Incognito; The Secret Lives of the Brain

Author:

David Eagleman

Category:

Non-fiction

Rating:

Date Reviewed:

July 22, 2012

ncognito can be an unsettling to read. Eagleman describes all the various ways that our brain fools us. What are we actually seeing? We don't see what our eyes "see", instead our brain interprets signals that arrive as electrical impulses and it converts these signals into "vision". But our brain can fool us - it constructs images in blind spots.

There is a lot of material here about various injuries to the brain and what it reveals about how it works.

A lot of explanation about subconscious behavior - how can a batter decide quick enough to swing at pitch? How can people accurately determine the sex of a baby chicken when they look exactly alike?

I thought the second to last chapter about crime and punishment was the weakest chapter.
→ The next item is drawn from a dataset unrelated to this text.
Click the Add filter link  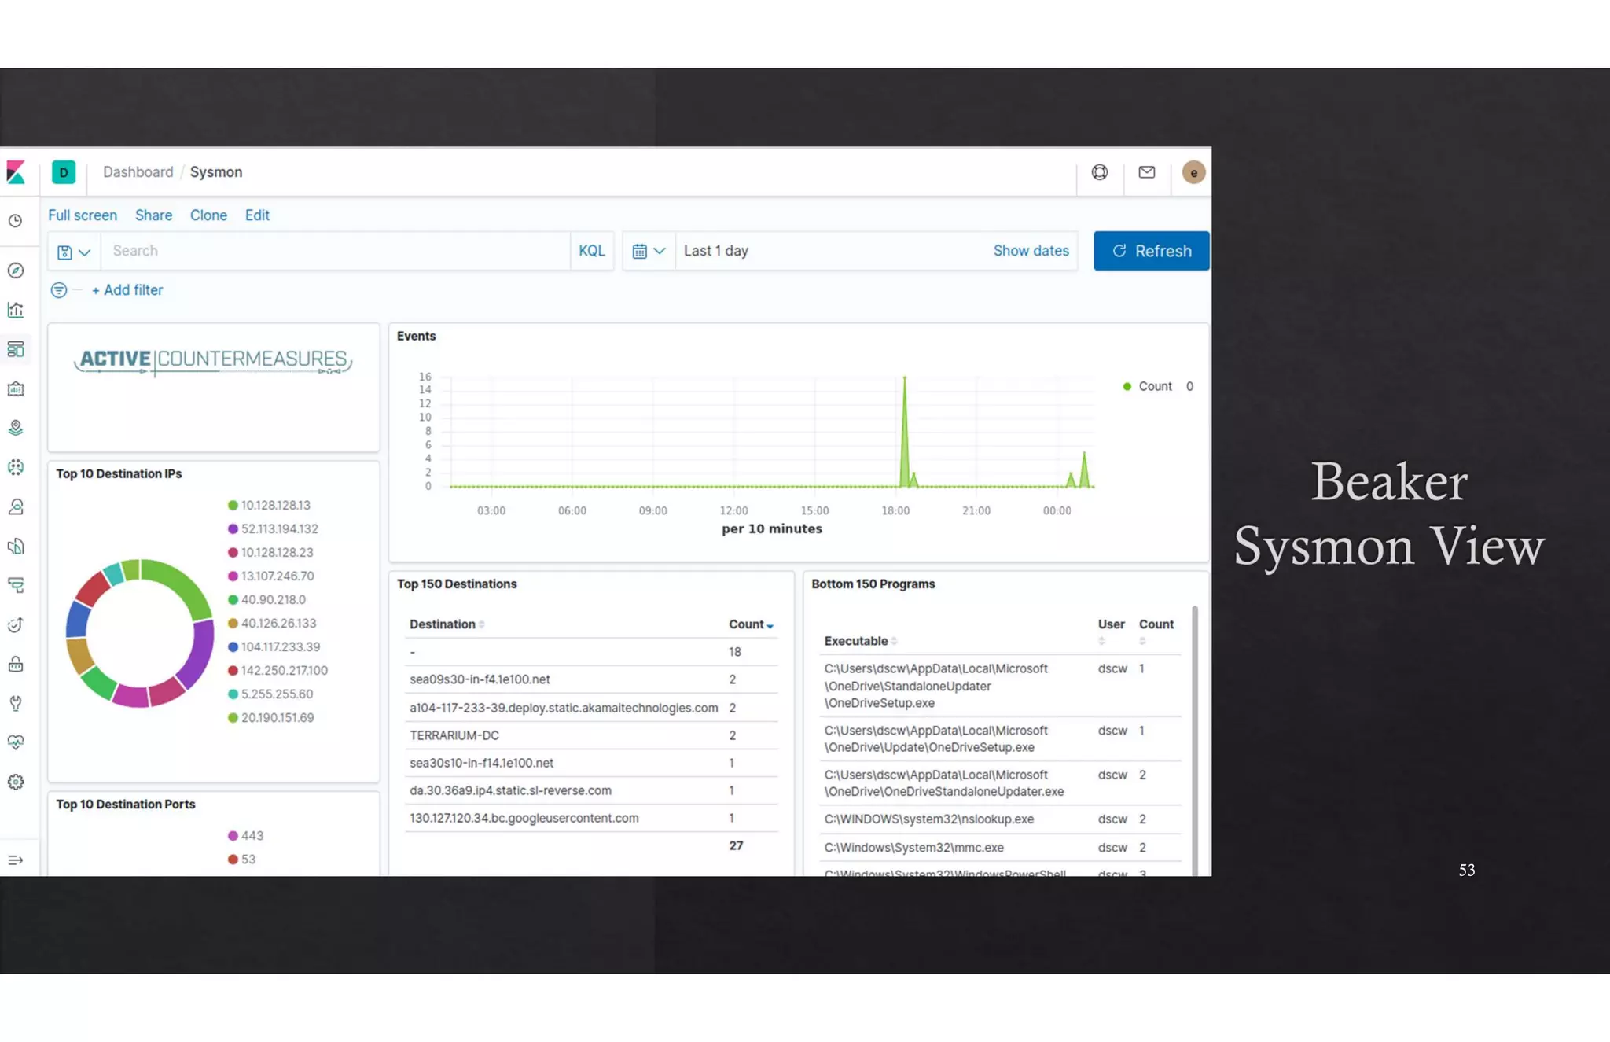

Eagleman tells us how much our behavior is controlled by biological factors - such as the guy who developed a tumor in his skull which caused him to murder his wife then take a rifle to a tower in Dallas and gun down numerous civilians. Or a guy named "Alex" who had a brain tumor which caused him to act on pedophile impulses, when the tumor was removed, so did "Alex's" pedophiliac behavior. Is there even free will at all? Is our consciousness just riding along on top of subconscious machines, constructing a story to explain to ourselves why we behave as we do. Or are we just machines acting out on

If our brains are a function of chemicals, stress, environment, chance - then how would we ever be able to predict behavior?

This book reminded me a lot of The Mind's Sky, by Timothy Ferris, which I read a long time ago. It also covered the strange way our minds work, about how there is a lot more happening subconciously than we are unaware of. The Mind's Sky also covered outer space topics, such as possibility of extraterrestrial civilizations. I recommend that book as well as this one.